- **DATA FOR THIS TASK**:
◇ ◇ ◇ ◇ ◇

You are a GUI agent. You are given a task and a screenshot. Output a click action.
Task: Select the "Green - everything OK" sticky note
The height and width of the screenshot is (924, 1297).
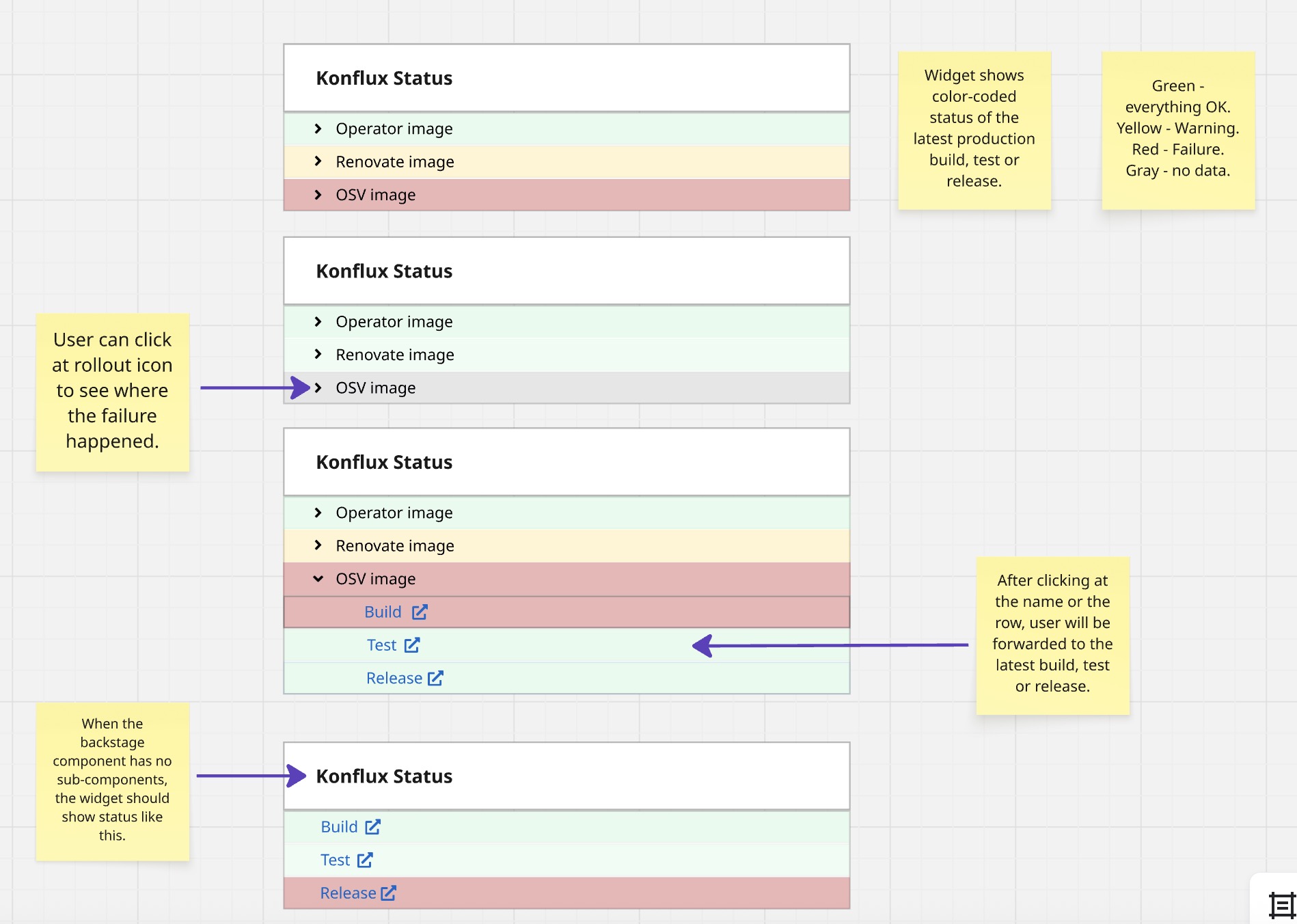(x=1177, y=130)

◇ ◇ ◇ ◇ ◇

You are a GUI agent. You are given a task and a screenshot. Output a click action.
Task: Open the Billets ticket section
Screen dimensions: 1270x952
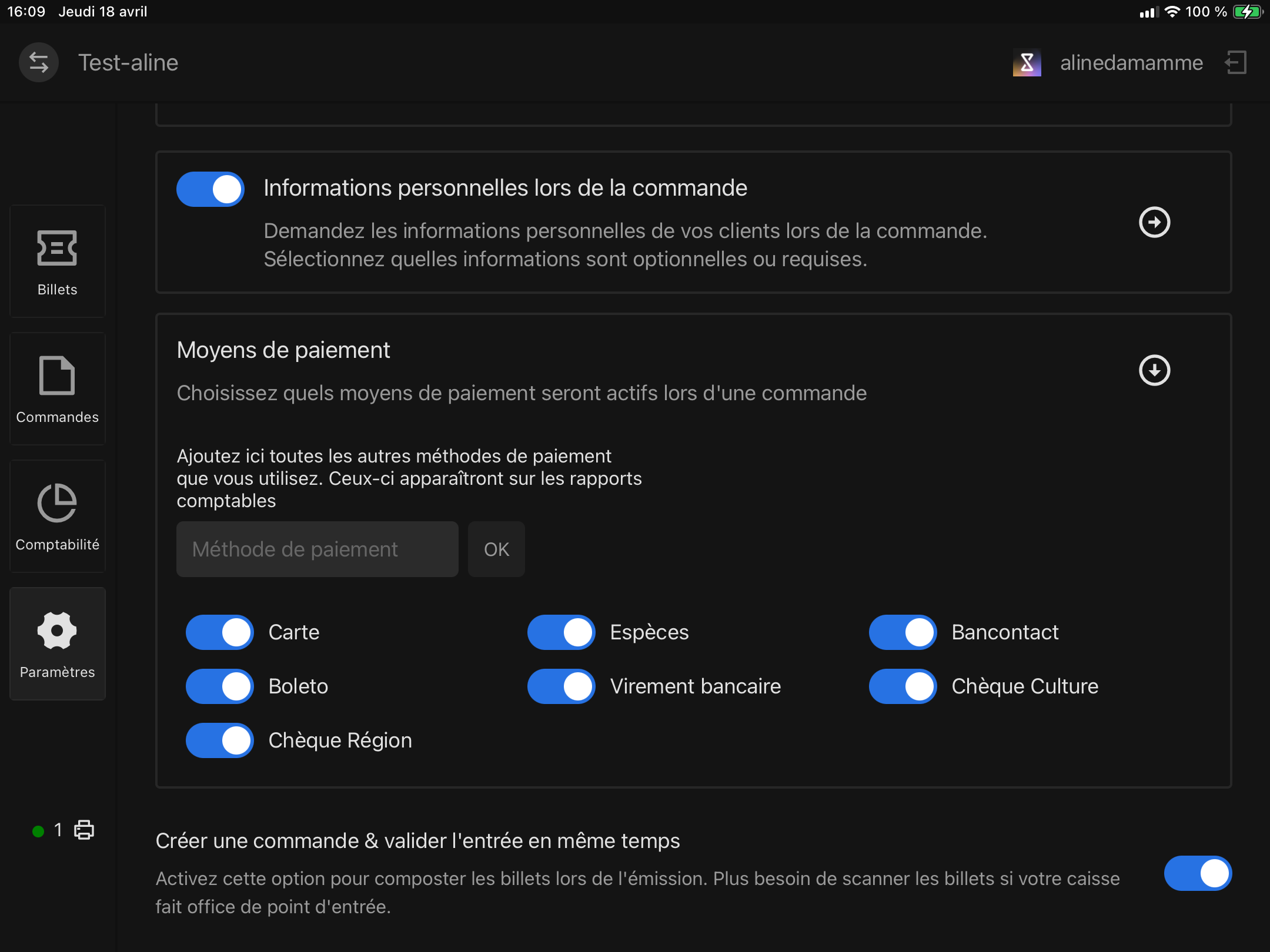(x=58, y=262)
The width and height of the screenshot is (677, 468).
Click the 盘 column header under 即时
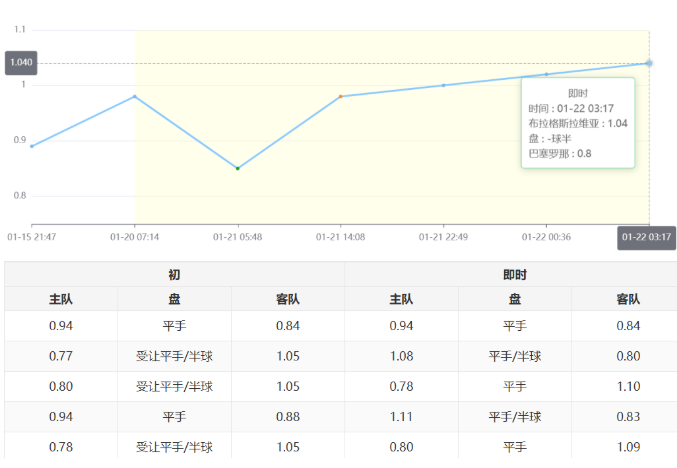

◇ ◇ ◇ ◇ ◇

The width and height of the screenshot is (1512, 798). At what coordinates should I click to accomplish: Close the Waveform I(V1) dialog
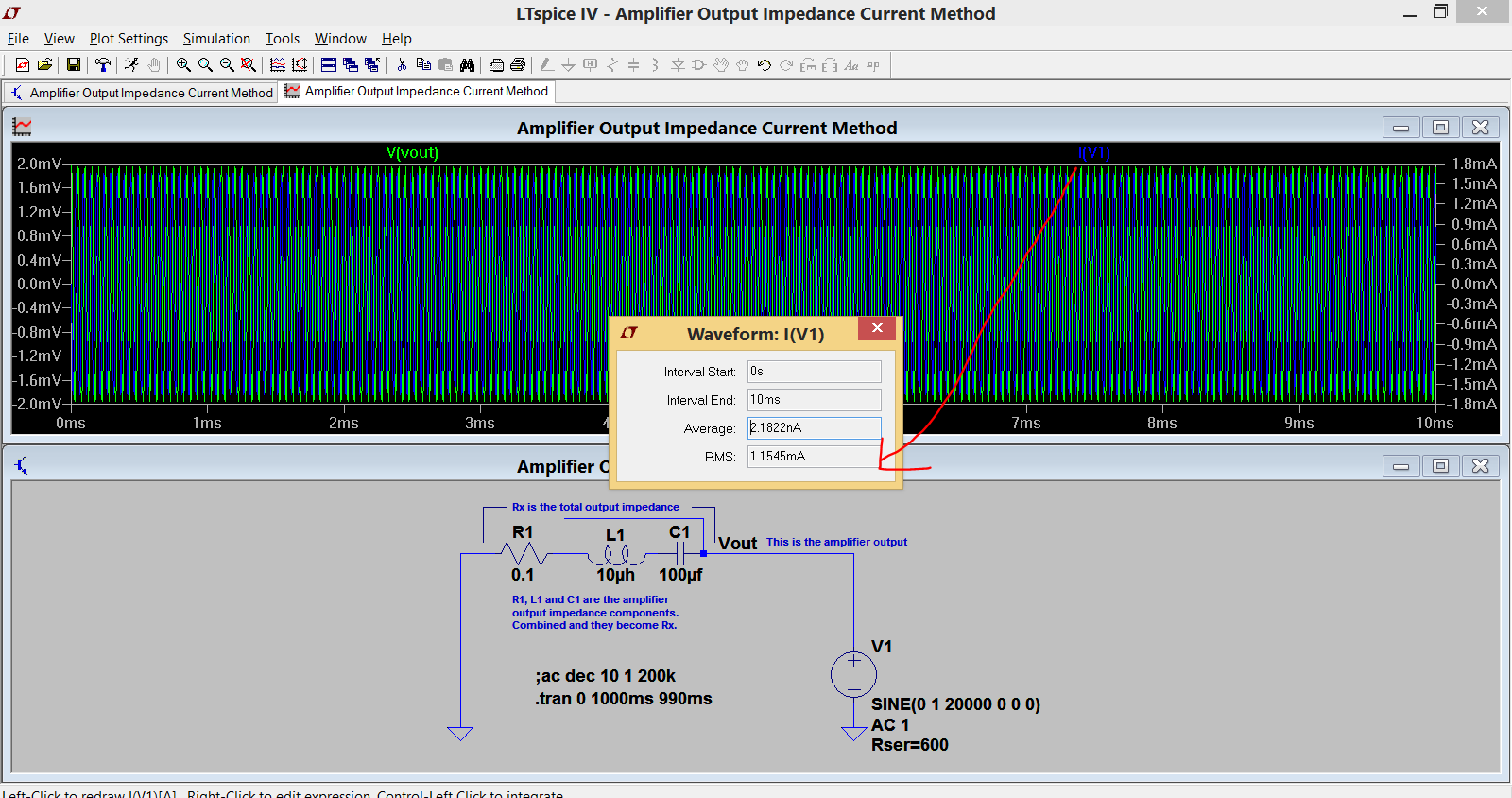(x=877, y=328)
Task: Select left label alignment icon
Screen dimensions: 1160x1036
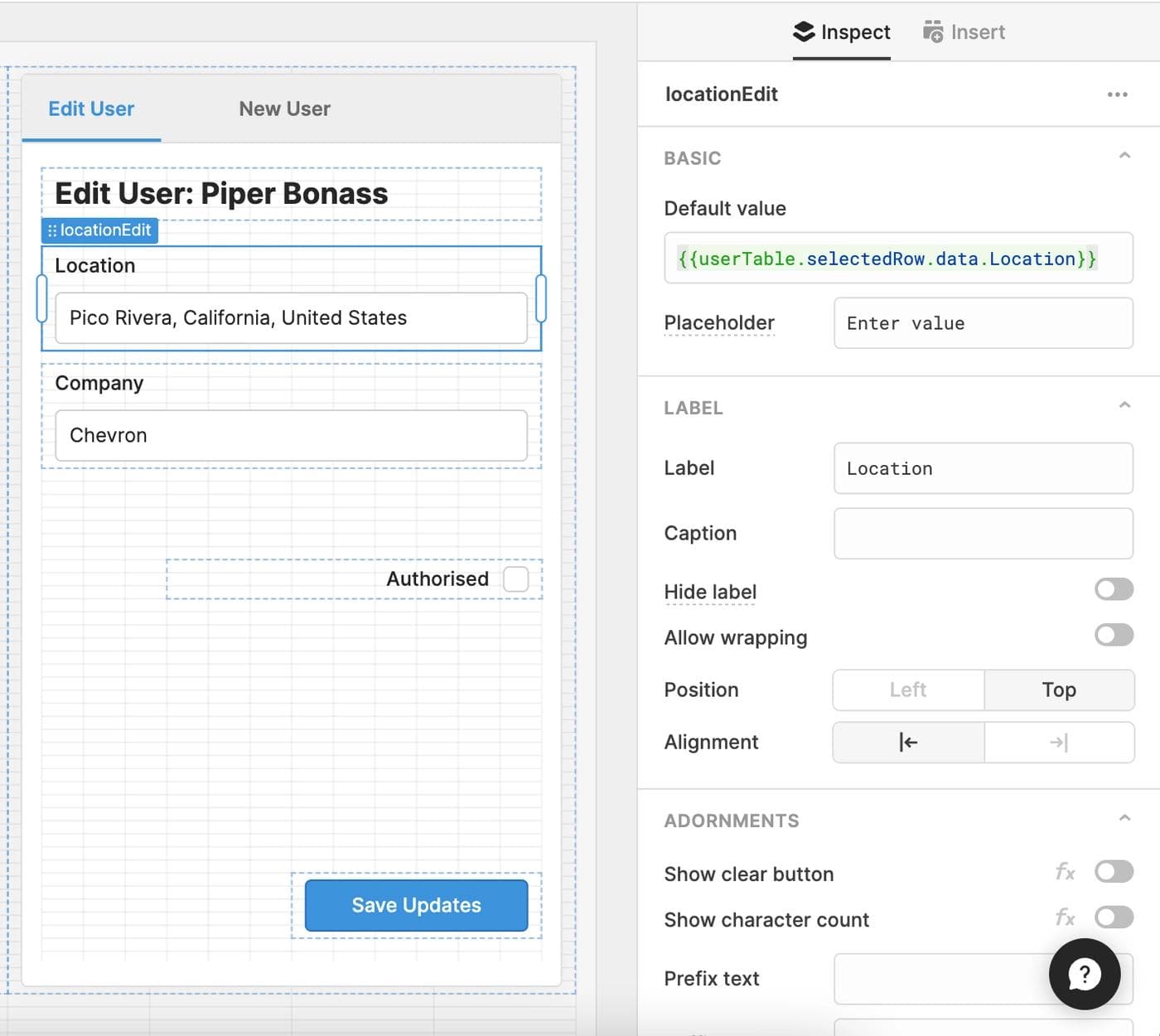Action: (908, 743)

◇ ◇ ◇ ◇ ◇

- **PROMPT**: Between and including the line with "Task: Open the Billets ticket section" and the line with "Click the 盘 column header under 即时", repeat every line exactly as it appears above, with pictures left out.

- **ANSWER SPACE**:
Task: Open the Billets ticket section
Screen dimensions: 1270x952
(x=58, y=262)
The width and height of the screenshot is (677, 468).
Click the 盘 column header under 即时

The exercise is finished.